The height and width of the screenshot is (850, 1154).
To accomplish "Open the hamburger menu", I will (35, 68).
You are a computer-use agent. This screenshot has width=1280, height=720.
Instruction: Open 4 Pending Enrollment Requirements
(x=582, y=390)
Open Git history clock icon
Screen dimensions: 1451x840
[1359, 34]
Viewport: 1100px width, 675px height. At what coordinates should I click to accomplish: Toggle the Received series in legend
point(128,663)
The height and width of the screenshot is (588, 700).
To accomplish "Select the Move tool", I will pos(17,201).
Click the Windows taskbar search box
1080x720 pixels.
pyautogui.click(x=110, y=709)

:::::

TASK OBJECTIVE – Reproduce the material verbatim, line by line.

ANSWER FOR THE TASK –
The height and width of the screenshot is (850, 1154).
To accomplish "Open the hamburger menu", I will (35, 68).
You are a computer-use agent. This screenshot has width=1280, height=720.
Instruction: Open 4 Pending Enrollment Requirements
(x=582, y=390)
Open Git history clock icon
Screen dimensions: 1451x840
[1359, 34]
Viewport: 1100px width, 675px height. At what coordinates should I click to accomplish: Toggle the Received series in legend
point(128,663)
The height and width of the screenshot is (588, 700).
To accomplish "Select the Move tool", I will pos(17,201).
Click the Windows taskbar search box
1080x720 pixels.
pyautogui.click(x=110, y=709)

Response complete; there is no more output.